Two separate events involving Hockey Canada players have come to light in the media in recent weeks. First a gang rape involving eight players in June 2018, during a gala in London, Ontario. Then it was revealed that another gang assault allegedly occurred 15 years earlier, this time involving members of the 2003 national junior team.

Other disputes settled out of court

Other cases of abuse than those recently publicized have required Hockey Canada to settle out of court using a fund dedicated to such claims, officials said Wednesday.

No less than nine disputes related to allegations of a sexual nature have required the payment of money to victims since 1989. Hockey Canada has thus drawn no less than $7.6 million from the “national equity fund” .

“We did not use this money to protect our image, but to support the victims […] We used our money to support families, ”said Scott Smith.

Most of the amount disbursed for settlements with victims, ie $6.8 million, was for a single case, namely that of Graham James. The former junior hockey coach was sentenced to seven years in prison for assaulting players in Saskatchewan in the 1980s and 1990s. He has now served his sentence.
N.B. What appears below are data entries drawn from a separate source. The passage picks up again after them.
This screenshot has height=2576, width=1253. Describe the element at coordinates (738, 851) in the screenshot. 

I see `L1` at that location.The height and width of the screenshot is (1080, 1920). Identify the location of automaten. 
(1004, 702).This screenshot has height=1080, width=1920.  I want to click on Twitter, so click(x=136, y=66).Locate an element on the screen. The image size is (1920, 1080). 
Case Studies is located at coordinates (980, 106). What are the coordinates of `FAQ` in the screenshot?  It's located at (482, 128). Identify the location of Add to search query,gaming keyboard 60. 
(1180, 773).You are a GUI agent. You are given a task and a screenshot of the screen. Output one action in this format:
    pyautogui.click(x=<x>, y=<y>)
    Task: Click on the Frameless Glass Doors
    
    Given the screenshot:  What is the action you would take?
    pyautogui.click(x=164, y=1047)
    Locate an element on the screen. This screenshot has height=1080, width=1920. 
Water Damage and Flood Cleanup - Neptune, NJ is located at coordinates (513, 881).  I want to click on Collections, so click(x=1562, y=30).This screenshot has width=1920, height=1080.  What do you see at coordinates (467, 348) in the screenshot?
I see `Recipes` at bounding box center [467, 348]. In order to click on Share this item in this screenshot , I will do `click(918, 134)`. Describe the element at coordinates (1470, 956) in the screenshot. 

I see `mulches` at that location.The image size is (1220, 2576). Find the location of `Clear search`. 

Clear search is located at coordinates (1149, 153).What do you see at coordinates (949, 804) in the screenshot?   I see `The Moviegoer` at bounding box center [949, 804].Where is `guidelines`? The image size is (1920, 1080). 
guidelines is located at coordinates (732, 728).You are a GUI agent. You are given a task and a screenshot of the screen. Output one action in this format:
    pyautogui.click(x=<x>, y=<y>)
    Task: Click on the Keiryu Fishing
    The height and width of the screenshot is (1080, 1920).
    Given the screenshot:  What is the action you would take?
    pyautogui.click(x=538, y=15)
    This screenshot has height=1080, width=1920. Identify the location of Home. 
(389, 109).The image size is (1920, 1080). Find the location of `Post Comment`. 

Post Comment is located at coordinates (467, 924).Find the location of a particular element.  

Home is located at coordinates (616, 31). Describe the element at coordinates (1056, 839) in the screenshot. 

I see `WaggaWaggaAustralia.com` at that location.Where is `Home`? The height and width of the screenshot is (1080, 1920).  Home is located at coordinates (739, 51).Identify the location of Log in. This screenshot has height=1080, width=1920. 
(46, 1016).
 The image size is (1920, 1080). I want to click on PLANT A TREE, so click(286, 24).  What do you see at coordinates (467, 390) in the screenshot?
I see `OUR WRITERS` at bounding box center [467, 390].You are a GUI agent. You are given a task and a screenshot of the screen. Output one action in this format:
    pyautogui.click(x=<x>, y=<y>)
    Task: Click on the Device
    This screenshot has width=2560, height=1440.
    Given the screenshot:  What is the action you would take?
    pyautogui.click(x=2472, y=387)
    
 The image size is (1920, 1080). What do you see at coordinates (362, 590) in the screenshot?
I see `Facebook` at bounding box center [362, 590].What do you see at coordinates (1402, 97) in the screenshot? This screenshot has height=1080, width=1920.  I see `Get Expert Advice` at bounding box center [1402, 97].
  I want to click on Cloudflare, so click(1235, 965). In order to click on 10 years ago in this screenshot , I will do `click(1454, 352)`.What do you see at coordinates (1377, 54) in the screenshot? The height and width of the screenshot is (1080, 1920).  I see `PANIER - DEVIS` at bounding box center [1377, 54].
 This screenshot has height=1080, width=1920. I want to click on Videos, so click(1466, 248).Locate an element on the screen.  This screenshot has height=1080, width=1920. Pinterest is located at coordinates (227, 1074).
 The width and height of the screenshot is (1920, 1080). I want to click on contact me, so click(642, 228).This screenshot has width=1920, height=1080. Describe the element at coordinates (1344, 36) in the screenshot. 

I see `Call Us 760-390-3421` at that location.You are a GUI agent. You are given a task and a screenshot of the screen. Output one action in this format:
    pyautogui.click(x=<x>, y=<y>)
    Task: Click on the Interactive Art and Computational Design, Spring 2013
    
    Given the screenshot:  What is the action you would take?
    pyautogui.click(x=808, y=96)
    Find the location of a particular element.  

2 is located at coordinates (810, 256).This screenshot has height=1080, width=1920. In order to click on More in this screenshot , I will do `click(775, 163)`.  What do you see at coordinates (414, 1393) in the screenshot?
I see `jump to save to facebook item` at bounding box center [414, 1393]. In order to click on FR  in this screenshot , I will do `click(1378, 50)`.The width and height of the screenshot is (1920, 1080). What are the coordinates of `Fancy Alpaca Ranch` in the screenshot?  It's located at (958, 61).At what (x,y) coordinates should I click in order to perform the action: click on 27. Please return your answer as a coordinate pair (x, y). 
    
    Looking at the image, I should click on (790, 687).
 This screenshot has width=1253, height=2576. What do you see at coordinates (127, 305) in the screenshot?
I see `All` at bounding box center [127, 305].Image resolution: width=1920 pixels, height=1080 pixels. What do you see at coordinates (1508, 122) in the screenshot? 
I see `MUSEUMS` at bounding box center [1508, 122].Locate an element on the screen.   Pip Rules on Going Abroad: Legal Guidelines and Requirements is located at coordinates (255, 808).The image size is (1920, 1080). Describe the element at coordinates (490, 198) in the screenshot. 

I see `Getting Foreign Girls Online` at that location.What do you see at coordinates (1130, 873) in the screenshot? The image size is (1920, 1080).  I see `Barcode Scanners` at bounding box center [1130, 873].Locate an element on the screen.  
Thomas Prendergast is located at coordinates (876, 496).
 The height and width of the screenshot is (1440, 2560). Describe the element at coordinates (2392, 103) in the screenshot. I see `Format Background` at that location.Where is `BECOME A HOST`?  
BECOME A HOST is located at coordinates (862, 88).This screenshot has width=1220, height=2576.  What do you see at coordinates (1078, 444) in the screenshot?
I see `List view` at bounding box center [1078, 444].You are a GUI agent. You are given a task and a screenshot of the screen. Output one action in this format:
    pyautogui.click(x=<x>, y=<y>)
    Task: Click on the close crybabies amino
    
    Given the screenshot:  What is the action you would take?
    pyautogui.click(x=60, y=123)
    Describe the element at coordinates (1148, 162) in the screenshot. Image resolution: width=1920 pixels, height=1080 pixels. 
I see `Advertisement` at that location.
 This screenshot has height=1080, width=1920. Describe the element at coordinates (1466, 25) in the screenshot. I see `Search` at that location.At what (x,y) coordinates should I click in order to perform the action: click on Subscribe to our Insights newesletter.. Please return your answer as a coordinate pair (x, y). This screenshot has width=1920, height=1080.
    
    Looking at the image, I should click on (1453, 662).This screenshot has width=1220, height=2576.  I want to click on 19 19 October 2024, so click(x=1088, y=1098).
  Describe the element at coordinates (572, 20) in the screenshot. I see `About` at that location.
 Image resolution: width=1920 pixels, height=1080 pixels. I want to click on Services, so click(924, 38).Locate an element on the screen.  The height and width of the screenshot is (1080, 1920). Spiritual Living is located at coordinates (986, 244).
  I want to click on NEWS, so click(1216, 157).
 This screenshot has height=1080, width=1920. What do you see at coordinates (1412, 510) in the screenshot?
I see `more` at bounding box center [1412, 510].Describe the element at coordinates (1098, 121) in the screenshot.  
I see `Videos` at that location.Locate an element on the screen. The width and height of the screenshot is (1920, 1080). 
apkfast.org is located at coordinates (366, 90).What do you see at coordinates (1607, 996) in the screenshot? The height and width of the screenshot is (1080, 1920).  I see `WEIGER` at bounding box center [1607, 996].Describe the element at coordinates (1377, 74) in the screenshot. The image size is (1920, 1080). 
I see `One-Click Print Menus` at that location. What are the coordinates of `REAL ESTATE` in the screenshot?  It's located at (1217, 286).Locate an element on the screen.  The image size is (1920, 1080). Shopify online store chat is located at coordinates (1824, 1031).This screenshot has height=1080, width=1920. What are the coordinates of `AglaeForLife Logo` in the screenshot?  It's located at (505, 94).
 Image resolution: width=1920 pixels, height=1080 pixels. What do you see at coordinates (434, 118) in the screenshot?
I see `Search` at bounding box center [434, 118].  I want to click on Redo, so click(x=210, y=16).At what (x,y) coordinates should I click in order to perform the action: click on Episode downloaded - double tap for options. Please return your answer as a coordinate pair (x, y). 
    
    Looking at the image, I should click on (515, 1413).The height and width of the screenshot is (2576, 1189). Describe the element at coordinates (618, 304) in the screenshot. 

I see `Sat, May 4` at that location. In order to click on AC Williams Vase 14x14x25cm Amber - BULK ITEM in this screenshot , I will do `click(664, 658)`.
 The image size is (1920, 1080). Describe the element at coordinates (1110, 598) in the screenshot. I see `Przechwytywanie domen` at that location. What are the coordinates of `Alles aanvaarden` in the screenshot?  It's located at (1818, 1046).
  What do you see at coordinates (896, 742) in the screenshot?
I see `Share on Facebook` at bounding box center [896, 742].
In addition, two complaints related to allegations of a sexual nature have been received by the Quebec Major Junior Hockey League since 2017, said its commissioner, Gilles Courteau.

“None of these complaints were forwarded to Hockey Canada, and these players were suspended,” he said.

A settlement for the victim

MPs have tried to better understand why Hockey Canada decided to financially compensate the alleged 2018 victim, in an amount kept secret, even though its independent investigation was unable to shed light on the merits of the case and that none of the eight players involved received sanctions.

“You chose not to wait for the conclusions of the independent investigation, not to know the truth, but to settle [hors cour]. Why ? insisted Liberal MP Anthony Housefather.

“We didn’t know all the details of the night but we believed that damage was done,” said Brian Cairo, Hockey Canada’s chief financial officer.

President Scott Smith stressed that the decision was made “in the best interest of the young woman, and in order to respect her privacy”. He still makes that decision.

The Standing Committee on Canadian Heritage (CHPC) held its second and final day of hearings on Wednesday into Hockey Canada’s involvement in gang rape allegations involving its players.

On Tuesday, lawyer Danielle Robitaille, who was hired by Hockey Canada to lead an independent investigation into the alleged 2018 assault, said she was only able to meet with 10 of the 19 players at the London gala. This investigation was recently reopened, in July, after the alleged victim agreed to provide his version of the facts.

The hearings were also able to confirm that federal Sport Canada officials were made aware as early as 2018 of the existence of allegations of a sexual assault, but did not convey this information to the Minister at the time, nor carry out special follow-up to find out what happened to this case.